Recent advances in computer technology have convinced some faculty skeptical of other alternatives to live animal practice. Roy Schneider of Ohio Medical College, who creates illustrations for simulation software, said faster processing speeds, general improvements in computer graphics and better attempts to understand the needs of medical school faculty have led to ‘the vast majority’ of schools using high-tech products as substitutes or complements to live practice animals. Schneider said he believes younger faculty more familiar with computers adopt such technology more easily and are more open to ending animal labs.

Schneider said simulations have advanced to the degree that some now offer repeated starts, stops and reviews of simulated dissections of humans and other species in addition to close-up looks at things like the contraction of the muscles that cause facial expressions.

Students can also feel pulses and practice needle sticks on ‘human patient simulators,’ programmable mannequins that have even caused students to cry when they ‘die,’ Schneider said. These mannequins often have simulated diagnostic equipment attached to them, allowing for closer study of treatment in a clinical setting.

Schneider conceded that valid concerns about tactile experiences remain and that realistic artificial tissues for education are some time off, but he contends that for some exercises the simulations are best used as review before unleashing the students on actual tissue.

Some medical school faculty are expressing concern that medical students who do not work with live animals are being shortchanged in their medical education. UCLA’s Roos said he believes that students who do invasive procedures have a better appreciation of physiology because nothing demonstrates the variability in structure and response as live animals do. Roos noted that even instructors, after decades of practicing medicine and teaching animal labs, learn new things by participating.

UCSF’s Stryker has a different concern. He said he fears that students finishing medical school tend to see themselves as consumers, rather than as producers, of medical knowledge. Stryker worries student who are not research oriented will have greater difficulty responding to those who oppose the use of animals in medical research because they will be less likely to view the use of animals as an integral part of medicine.

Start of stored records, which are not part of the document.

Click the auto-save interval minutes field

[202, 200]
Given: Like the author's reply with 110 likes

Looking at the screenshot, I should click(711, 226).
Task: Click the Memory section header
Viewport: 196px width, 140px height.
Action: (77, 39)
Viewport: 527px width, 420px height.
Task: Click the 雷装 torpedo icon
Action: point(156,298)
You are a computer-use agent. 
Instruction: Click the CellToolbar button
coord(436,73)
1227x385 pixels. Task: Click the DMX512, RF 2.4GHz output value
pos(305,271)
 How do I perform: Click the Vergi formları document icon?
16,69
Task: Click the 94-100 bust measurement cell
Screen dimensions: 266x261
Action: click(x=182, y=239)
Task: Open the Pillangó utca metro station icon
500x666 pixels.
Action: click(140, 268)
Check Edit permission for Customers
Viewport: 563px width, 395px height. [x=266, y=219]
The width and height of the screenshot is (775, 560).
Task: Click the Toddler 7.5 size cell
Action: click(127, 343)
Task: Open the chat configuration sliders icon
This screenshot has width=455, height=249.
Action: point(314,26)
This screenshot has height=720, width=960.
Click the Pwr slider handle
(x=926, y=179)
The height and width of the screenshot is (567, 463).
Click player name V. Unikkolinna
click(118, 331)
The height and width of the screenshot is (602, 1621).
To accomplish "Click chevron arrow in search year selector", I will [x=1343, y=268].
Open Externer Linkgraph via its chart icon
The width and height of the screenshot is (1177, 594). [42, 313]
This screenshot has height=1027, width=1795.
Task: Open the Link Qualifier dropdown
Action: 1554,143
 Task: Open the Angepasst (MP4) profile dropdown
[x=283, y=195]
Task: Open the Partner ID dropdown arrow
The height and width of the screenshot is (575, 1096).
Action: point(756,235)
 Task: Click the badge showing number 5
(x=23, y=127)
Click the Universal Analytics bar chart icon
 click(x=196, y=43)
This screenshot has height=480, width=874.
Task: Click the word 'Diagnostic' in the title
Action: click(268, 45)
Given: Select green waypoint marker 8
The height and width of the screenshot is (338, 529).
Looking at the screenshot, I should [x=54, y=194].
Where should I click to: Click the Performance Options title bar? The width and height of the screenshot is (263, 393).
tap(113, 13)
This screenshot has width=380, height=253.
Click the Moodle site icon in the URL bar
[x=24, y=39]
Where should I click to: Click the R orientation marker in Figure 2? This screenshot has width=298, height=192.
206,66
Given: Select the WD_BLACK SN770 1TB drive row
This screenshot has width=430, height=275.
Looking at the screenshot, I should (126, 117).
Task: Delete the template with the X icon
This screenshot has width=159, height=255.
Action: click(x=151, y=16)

A 1994 study at the University of Chicago medical school and published in the American Journal of Physiology tested cardiovascular physiology instruction for first-year medical students and found that students ranked computer simulations higher than animal demonstrations. The study also concluded, with some caveats, that at ‘the introductory level, the computer appears to provide an effective alternative.’ Stryker said he believes the study simply shows that alternatives to live animals are popular – not that they are effective.

Despite the decrease in the use of animals in physiology, pharmacology and surgical clerkships, the use of live animals in medical education as a whole may actually be increasing. Tony Mazzachi, of the Association of American Medical Colleges, says he believes the numbers of animals such as mice used for extracurricular research during medical school and for graduate work in surgery or pharmacology are climbing. Mazzachi said he thinks it is misleading to suggest, as some animal activists do, that the average student becomes a practicing doctor without working with live animals.

It seems certain that computers will continue to get faster, and simulations more realistic. There is no sign that students plan to let their schools retake control of their curriculum, nor that faculty will be freed from research and grant writing to spend more time in live-animal labs. The molecular-level research that feeds the medical curriculum is continuing apace. Yet there may be limitations on what alternatives to traditional live-animal labs can provide. As such, live animal labs may never disappear completely from med schools, but their role seems more likely to continue to decrease than to reassert itself. Nobody claims that students are becoming doctors unprepared to practice medicine. The real question may be how, years from now, doctors who do not have experience with live animals will react to those who oppose their use in research.